Vorliegender Auszug:
▼
Das wichtigste Element des Verfahrens ist der Restrukturierungsplan, eine Art Gesamtvergleich mit den Gläubigern des Schuldners, über den die betroffenen Gläubiger in Gruppen abstimmen können. Er gilt als angenommen, wenn in jeder Gläubigergruppe auf die dem Plan zustimmenden Gruppenmitglieder mindestens 75 Prozent der Stimmrechte (nach Wert der Forderungen) entfallen. Wird die erforderliche Mehrheit nicht erreicht, können die Gläubiger, ähnlich wie in einem Insolvenzplanverfahren, überstimmt werden – allerdings nur dann, wenn die Gruppenmitglieder voraussichtlich nicht schlechter gestellt werden als ohne Plan. In diesem Fall muss der Restrukturierungsplan eine Vergleichsrechnung beinhalten, die die Auswirkungen des Plans auf die Befriedigungsaussichten der Beteiligten aufzeigt. Für Eingriffe in die Sicherungsrechte bestimmter Gläubiger muss eine Entschädigung ausgewiesen werden.

Der Schuldner agiert während des Verfahrens in Eigenverwaltung, behält also die Verfügungsmacht über sein Unternehmen und steuert die Restrukturierung eigenverantwortlich. Er kann jedoch in gewissen Fällen von einem sogenannten Restrukturierungsbeauftragten überwacht werden, der seinerseits unter Aufsicht des Restrukturierungsgerichts steht. Werden die Forderungen aller Gläubiger durch einen Restrukturierungsplan gestaltet, muss es einen Gläubigerbeirat geben. Dieser Beirat wird vom Gericht gestellt.
▲
Führe den Auszug über das Restrukturierungsverfahren im Anschluss an seinen letzten Satz fort. Die Zeilen spielen hierfür keine Rolle.

Gespeicherte Einträge
▼
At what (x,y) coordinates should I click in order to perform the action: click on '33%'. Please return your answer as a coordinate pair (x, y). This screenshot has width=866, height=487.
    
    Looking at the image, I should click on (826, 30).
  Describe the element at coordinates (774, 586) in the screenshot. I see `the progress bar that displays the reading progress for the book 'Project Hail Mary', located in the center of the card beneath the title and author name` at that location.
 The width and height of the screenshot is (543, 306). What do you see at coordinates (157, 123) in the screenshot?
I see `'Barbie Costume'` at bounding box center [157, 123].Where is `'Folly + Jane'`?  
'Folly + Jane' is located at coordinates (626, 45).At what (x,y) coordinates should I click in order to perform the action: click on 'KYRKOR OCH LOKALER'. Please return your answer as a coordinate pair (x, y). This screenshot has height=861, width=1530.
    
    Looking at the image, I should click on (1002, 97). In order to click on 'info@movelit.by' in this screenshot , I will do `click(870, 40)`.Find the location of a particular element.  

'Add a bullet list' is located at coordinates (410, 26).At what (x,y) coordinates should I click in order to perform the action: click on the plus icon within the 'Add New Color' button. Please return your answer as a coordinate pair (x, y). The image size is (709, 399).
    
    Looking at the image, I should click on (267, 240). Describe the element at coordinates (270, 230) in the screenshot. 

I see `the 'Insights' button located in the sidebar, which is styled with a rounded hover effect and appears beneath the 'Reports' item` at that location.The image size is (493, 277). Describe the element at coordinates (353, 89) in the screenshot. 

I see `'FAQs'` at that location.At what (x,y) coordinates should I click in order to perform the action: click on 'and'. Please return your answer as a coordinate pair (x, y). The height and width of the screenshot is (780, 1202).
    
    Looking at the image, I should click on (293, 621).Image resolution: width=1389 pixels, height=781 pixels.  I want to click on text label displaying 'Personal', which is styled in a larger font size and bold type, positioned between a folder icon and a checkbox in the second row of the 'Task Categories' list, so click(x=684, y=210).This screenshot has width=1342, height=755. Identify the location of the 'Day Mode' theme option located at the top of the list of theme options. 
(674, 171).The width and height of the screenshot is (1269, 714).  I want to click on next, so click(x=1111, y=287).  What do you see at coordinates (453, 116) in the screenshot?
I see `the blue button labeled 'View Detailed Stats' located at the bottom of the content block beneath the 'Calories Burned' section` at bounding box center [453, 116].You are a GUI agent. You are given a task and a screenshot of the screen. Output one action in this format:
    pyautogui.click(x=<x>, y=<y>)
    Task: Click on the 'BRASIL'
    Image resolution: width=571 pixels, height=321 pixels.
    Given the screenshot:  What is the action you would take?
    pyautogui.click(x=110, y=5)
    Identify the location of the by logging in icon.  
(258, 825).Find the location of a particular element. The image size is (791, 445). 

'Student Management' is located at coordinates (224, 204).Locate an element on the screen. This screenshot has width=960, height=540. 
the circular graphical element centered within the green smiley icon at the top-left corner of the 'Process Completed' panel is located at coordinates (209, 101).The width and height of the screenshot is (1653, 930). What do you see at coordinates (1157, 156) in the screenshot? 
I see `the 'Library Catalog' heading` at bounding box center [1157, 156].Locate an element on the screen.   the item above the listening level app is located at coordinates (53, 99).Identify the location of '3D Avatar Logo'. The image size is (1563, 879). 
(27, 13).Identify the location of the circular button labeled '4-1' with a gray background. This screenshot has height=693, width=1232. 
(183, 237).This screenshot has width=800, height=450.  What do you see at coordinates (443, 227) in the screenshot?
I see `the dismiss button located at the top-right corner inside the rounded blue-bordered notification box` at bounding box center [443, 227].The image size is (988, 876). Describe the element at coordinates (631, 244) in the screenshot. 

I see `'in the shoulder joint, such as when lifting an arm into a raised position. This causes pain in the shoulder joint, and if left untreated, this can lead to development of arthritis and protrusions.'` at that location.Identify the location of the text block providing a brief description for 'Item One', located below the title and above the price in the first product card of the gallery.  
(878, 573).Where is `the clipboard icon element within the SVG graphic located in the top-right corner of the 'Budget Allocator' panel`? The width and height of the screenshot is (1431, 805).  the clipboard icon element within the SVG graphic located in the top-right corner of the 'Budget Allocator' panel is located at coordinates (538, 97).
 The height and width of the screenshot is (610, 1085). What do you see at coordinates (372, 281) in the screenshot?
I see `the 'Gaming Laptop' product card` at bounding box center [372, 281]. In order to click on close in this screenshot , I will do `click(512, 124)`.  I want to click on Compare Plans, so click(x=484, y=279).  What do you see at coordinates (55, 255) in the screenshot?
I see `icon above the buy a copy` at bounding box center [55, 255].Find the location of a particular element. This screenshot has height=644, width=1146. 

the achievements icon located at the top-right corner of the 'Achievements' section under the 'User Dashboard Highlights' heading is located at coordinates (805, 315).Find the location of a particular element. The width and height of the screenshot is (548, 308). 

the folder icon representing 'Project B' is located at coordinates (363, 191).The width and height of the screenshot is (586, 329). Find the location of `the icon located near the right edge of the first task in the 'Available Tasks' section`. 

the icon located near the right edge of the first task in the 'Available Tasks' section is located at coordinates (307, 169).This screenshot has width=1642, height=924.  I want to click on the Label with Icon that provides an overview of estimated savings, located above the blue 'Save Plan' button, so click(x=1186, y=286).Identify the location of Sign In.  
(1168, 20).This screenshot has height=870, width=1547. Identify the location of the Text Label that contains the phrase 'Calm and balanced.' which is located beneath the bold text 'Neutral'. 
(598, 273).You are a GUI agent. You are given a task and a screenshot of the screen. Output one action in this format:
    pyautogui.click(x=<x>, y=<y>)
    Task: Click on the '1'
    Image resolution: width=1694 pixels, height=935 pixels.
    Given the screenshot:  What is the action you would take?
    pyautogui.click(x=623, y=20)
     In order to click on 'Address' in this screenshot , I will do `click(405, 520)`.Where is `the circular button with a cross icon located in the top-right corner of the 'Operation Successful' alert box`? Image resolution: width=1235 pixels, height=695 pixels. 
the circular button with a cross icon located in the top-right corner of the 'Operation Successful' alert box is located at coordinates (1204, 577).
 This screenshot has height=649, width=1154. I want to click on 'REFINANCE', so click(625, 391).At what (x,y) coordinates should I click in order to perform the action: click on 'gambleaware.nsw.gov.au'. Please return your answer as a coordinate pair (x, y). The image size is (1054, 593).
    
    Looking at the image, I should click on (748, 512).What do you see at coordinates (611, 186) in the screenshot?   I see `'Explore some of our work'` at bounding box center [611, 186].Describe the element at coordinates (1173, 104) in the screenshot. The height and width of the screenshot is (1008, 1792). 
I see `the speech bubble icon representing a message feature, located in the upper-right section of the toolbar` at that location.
▲
Antwortfeld:
Die Vor- und Nachteile des Verfahrens

Der ursprüngliche Gesetzentwurf beinhaltete noch die Möglichkeit, per Gericht nachteilige Verträge mit Geschäftspartnern zugunsten des Schuldners zu beenden. Der Bundesrat hat jedoch aufgrund von Bedenken gegen den Grundsatz der Vertragstreue hiervon vollständig Abstand genommen. Auch arbeitsrechtliche Regelungen sind, wie schon bisher, nicht Gegenstand einer Sanierung nach dem StaRUG.

Daher eignet sich das Verfahren nur für Unternehmen, die frühzeitig eine rein finanzielle Restrukturierung durchführen wollen und/oder bei denen sich einzelne Finanziers gegen eine konsensuale Restrukturierung aussprechen. Auch für die Neustrukturierung von Darlehensverbindlichkeiten und Schuldscheinen, bei größeren Haftungsfällen oder Kapitalmaßnahmen im Rahmen von Gesellschafterdissens kommt das StaRUG in Betracht.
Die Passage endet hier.